Set a realistic goal for weight loss. Losing more than 1 to 2 lbs. per week isn't usually healthy, and it's likely you'll put the weight back on if you try to lose too quickly. Include short-term goals you can reach within a couple of weeks and a long-term or ultimate goal.
Make a list of reasons you want to lose weight and benefits you'll experience once you've lost it. Include anything that will help motivate you, such as better health, more self-confidence or more energy.
Write a list of non-food rewards you can give yourself for reaching small goals, to help motivate you during your weight-loss plan. Include anything you enjoy and wouldn't normally do for yourself, such as a spa visit or a weekend out playing golf with friends.

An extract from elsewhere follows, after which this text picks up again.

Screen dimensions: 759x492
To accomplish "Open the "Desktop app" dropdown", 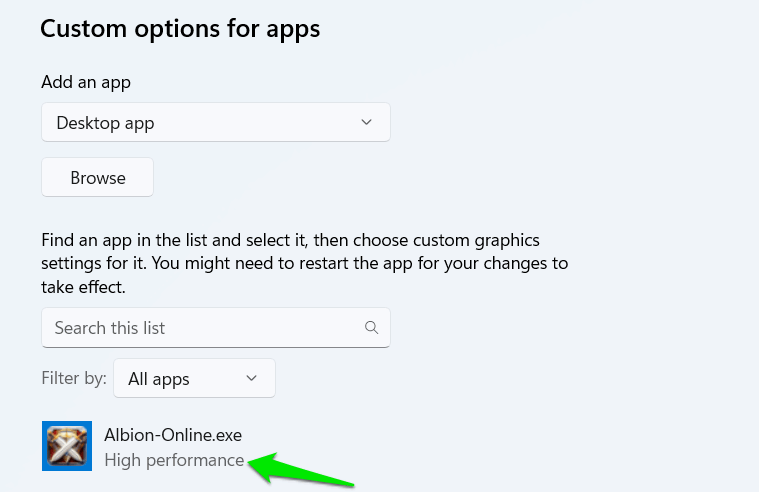I will coord(215,123).
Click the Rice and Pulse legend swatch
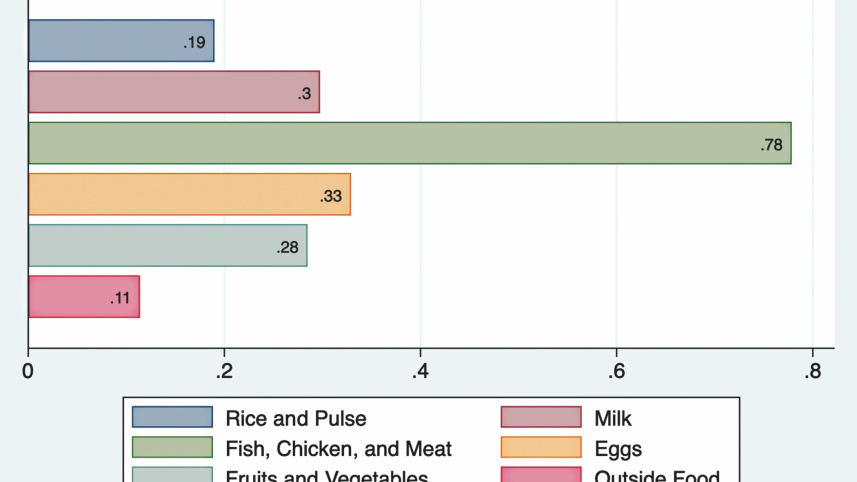The image size is (857, 482). 172,418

Reduce your daily calorie intake. Weight loss comes down to burning more calories than you take in. Since about 3,500 calories equals 1 pound of fat, cutting your daily calorie intake by 500 calories can help you lose 1 pound per week.

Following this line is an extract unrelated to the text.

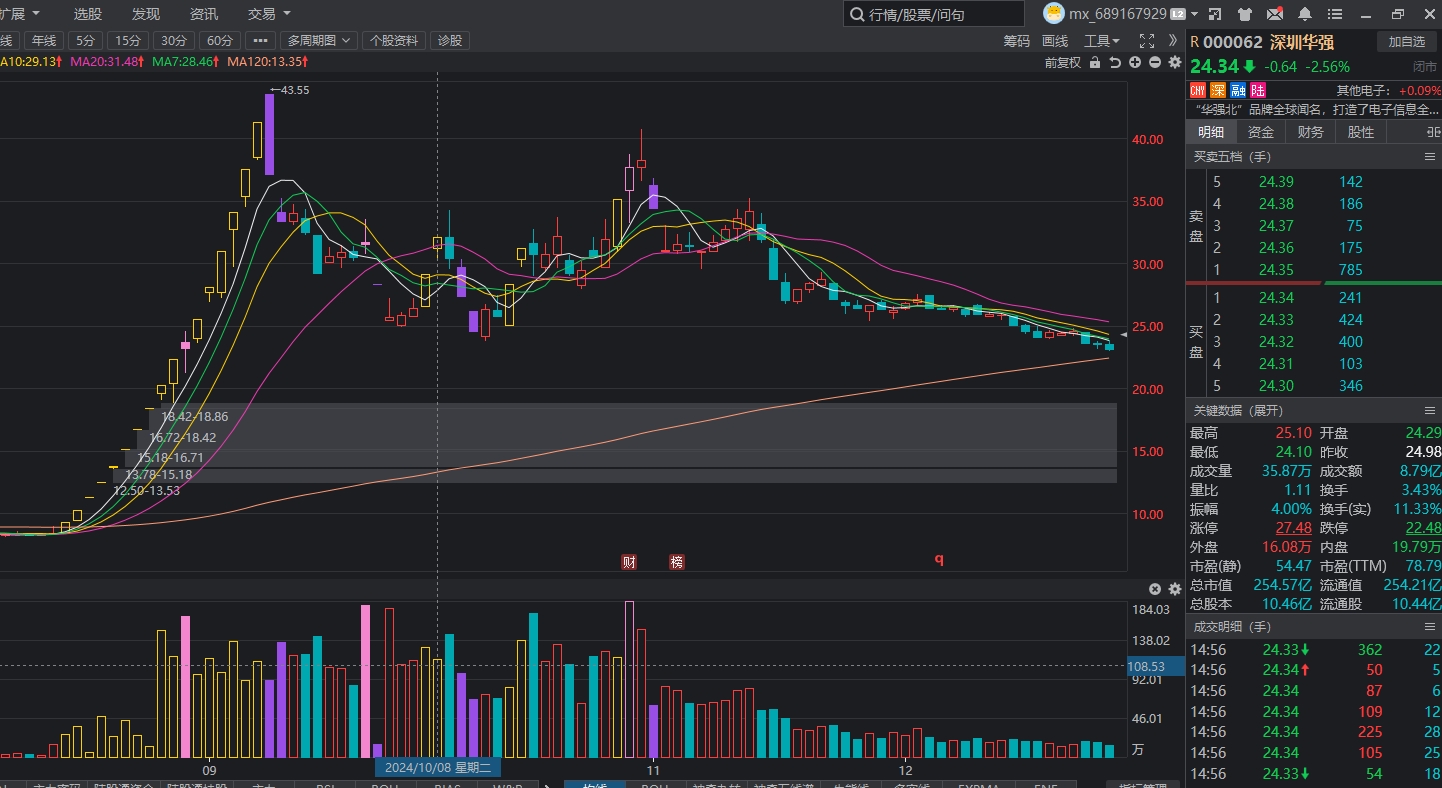The width and height of the screenshot is (1442, 788).
Task: Close the volume indicator sub-panel
Action: point(1155,589)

Eat healthier foods that will allow you to feel full without adding empty calories. Fresh fruits and vegetables, whole grains and lean sources of protein, such as skinless poultry and beans, are low in calories and provide the nutrients your body needs.
Replace high-calorie beverages, such as regular soda and flavored coffee, with calorie-free options, such as flavored water and unsweetened tea.
Work 30 minutes of cardiovascular exercise into your daily routine. You don't have to work out for 30 minutes at one time, so if 15 minutes in the morning and 15 minutes in the evening is easier for you to manage, make that your plan.
Engage in physical activities you enjoy and vary your routine. Work out with a friend or family member if possible to help keep you motivated.
Include strength training in your workout plan at least two to three times per week. Building muscle mass will increase your strength and endurance to make exercise easier. Rest for at least one day between strength-training sessions.
Assess your problem areas if you stray from your plan or don't lose weight for a week or more. Make a list of things you can do instead of eating if you feel bored, sad or anxious.
Weigh yourself once a week to monitor your progress. Weight naturally fluctuates slightly from day to day, so weighing yourself every day may not give you an accurate picture of your progress.
Don't starve yourself in an attempt to lose weight. Your body needs calories to function and intentionally depriving your body of fuel and nutrients will actually hinder the weight-loss process.